I went home. Carol, my wife, was already home. Two old friends, Drew and Michael, called within the next hour. Their flights to and from somewhere else had been grounded. They were coming to stay with us—it was both a comfort and the first real connection to the reality of the bombings. Until then it was only another television faux catastrophe. When we sat in the living room watching the buildings burn and collapse again and again on our own television, it seemed more real. Tired and confused TV voices kept talking.  Our friends arrived and we had dinner, then sat in the den watching the dark images and  imagining the near future. It seemed to me like the opening scene of a play where a few characters would say something prescient then credits would roll over us, we’d fade to black and then ten years later would appear.

My two friends and I had been making prudent bets on a long roll of middle class fortune. We’d graduated college, hadn’t been arrested, drafted or shotgun married. The worst jobs we’d ever had were summer and temp  jobs while we were waiting for a career. Drew and I were college roommates, Michael and I had run marathons together. We were there for the birth of one another’s children. We had, as many of our contemporaries, quietly prospered in the relative peace that followed the Viet Nam War. We had grown accustomed to a military mostly relegated to squandering money and limited incursions.

As the information came out, despair grew as the confusion and panic settled to a steady boil. The peaceful aspirations of many reasonable people were nearly fatally damaged by the time we finished dinner. “The Dogs of War are loose now.” “No one’s going to stop the military boys from doing anything they want.” The last illusions of control were slipping away from our dreams of a peaceful world of free trade and open society. The Baby Boomer luster seemed to be dulling. All sorts of dreams were diving and twisting. Where this was going to end was nowhere good for anyone concerned.

 

One summer’s night when I was eleven years old, Vince De Niro was killed by a gangland bomb in Youngstown, Ohio. Ten blocks away the explosion shook me awake. My family piled into the car and drove up Market Street to see. Every store window was shattered. His car looked like one of the unfinished model cars kits I left in the basement. The fire department was still hosing down the smoking chassis. Maybe we saw a partial corpse, maybe we didn’t…I believed I did, at least in my dreams. My hometown had armed gangs of thugs who operated as private militias for criminals.

People learned to develop their private myopias to negotiate the daily corruption and intimidation. Hardworking people who went to church together, paid their taxes, sent their sons to the army and somehow expected they’d be protected from racketeers, or at least left alone.  Everyone I knew was somehow related to a mobster, it was a way of marking of status. Everyone also knew the price of those relations was silence, the silence that signifies. It’s a standard rule of classic organized terrorism that has grown in the void of post feudal societies.

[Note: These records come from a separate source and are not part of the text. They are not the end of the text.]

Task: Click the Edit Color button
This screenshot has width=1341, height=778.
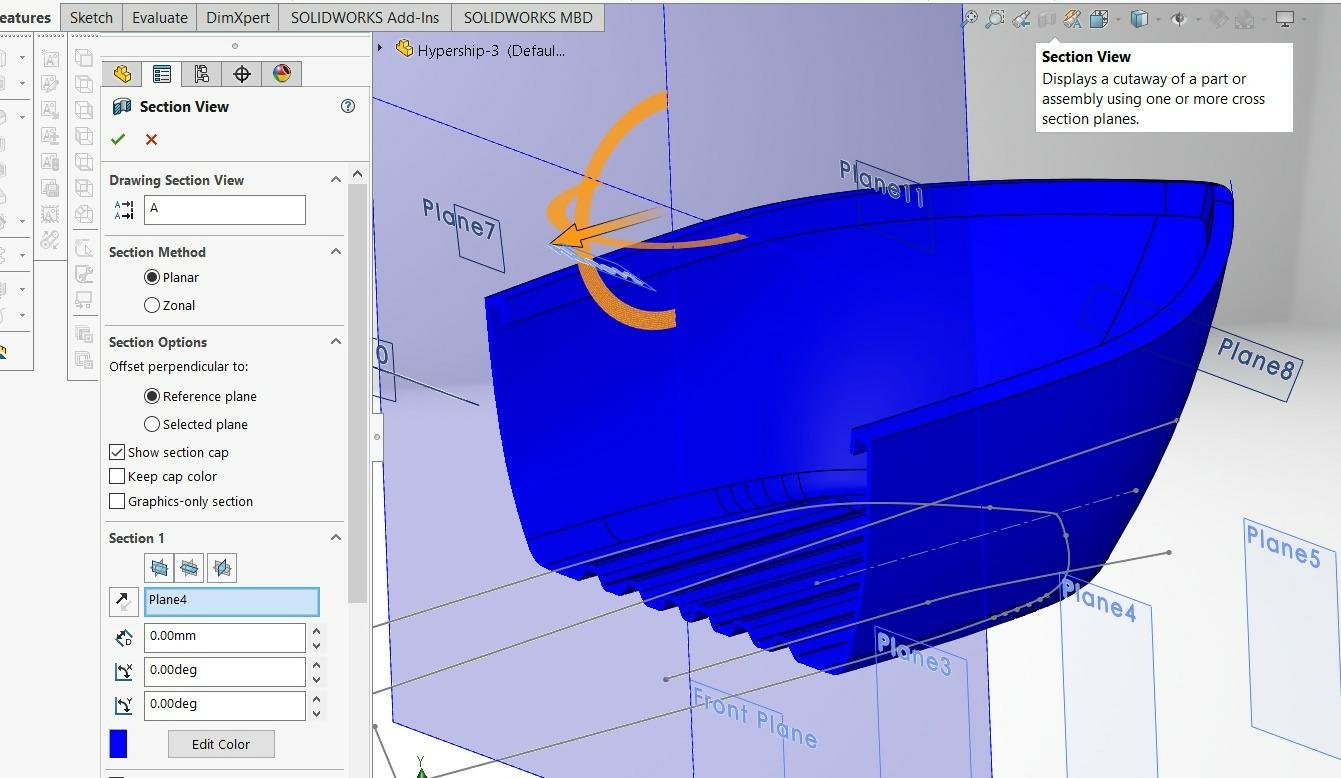Action: (221, 743)
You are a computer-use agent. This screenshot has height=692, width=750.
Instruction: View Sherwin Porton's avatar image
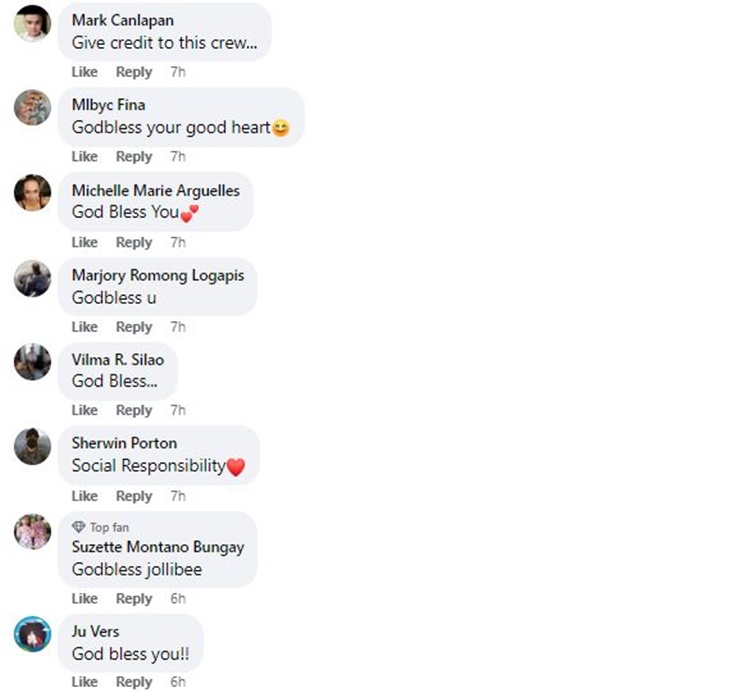pyautogui.click(x=33, y=446)
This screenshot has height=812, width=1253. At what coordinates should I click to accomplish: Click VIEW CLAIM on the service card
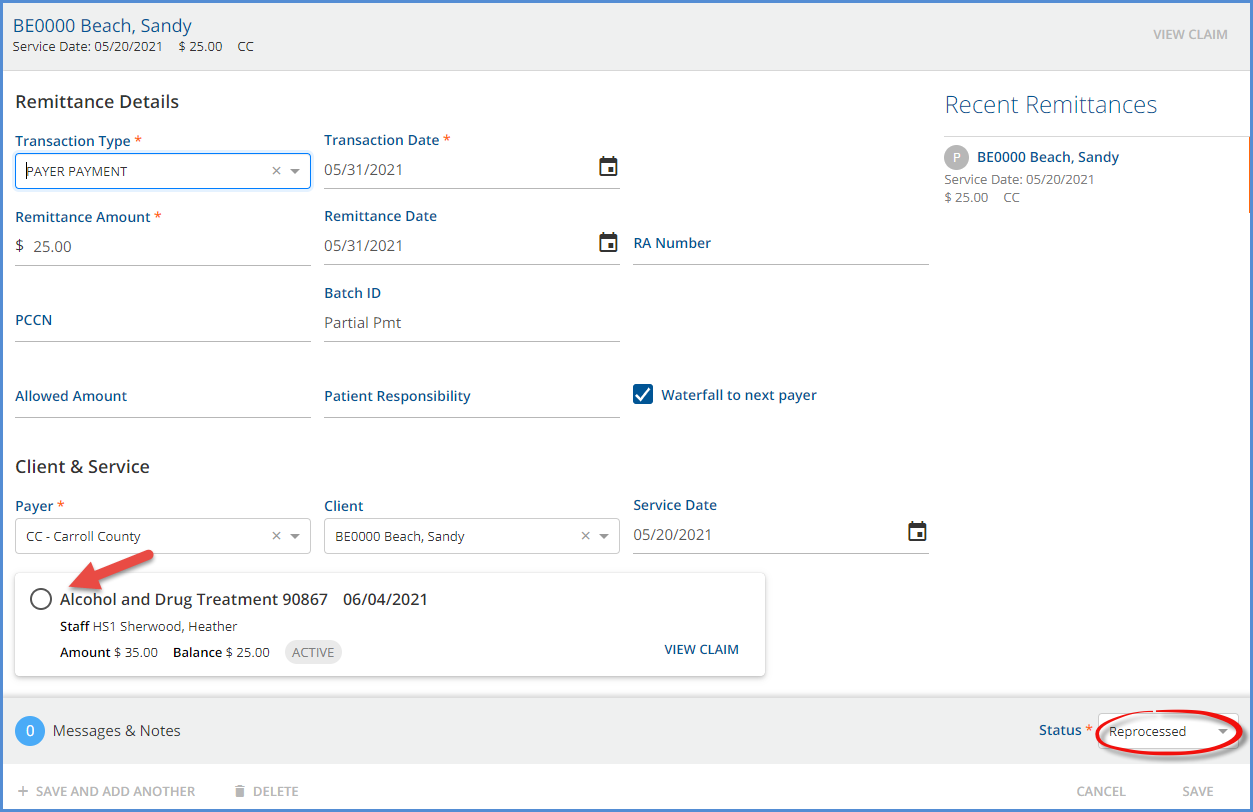click(x=701, y=649)
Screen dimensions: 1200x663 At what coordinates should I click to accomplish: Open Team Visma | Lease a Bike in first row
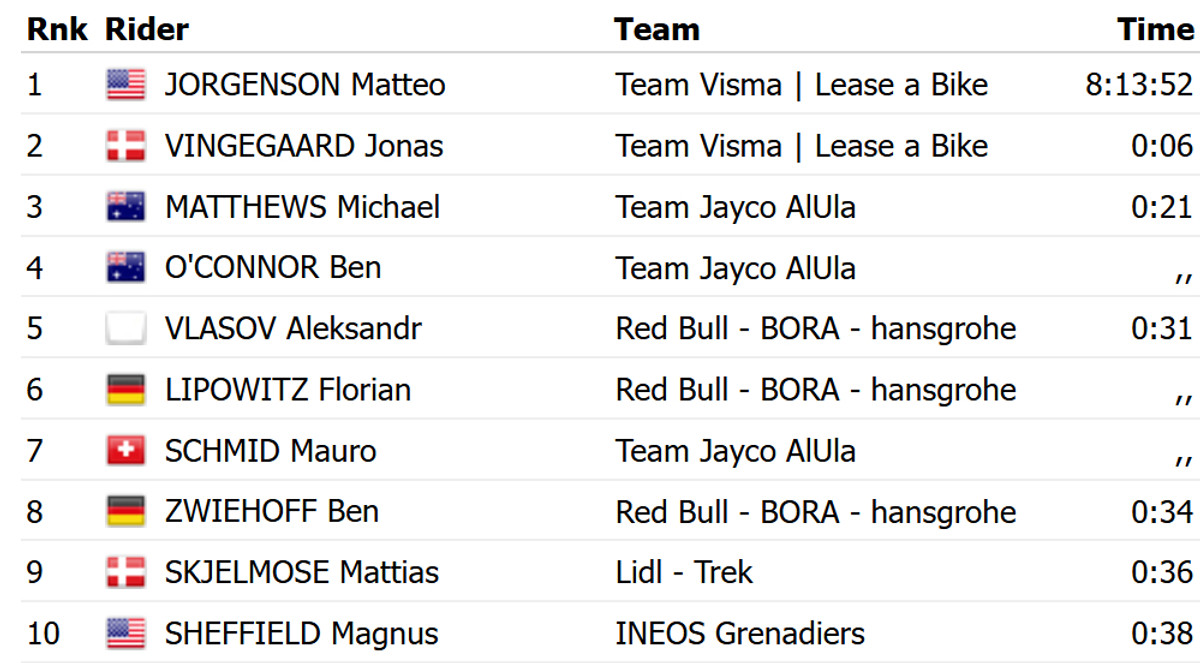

 From 1950 to 1966 there had been 75 bombings and 11 other “unsolved” murders in the little city where I rode the bus to school. Local terrorists donated windows to churches, paid off every bookie bet, occasionally provided merchandise at fell-off-the-truck discounts and tipped lavishly. In exchange they were allowed to destroy a city bite by little bite from a couple of nondescript office buildings, dingy cocktail lounges and a few Italian restaurants with excellent veal. Every padded contract, skimmed union fund, bribed official, standing crap game, theft, and loan was negotiated with a real threat of death. People could be beaten, disappear or exploded. In spite of the fact that these criminals had houses in the suburbs, rolls of ready cash and dressed in expensive clothes, they were brutish uncivilized men.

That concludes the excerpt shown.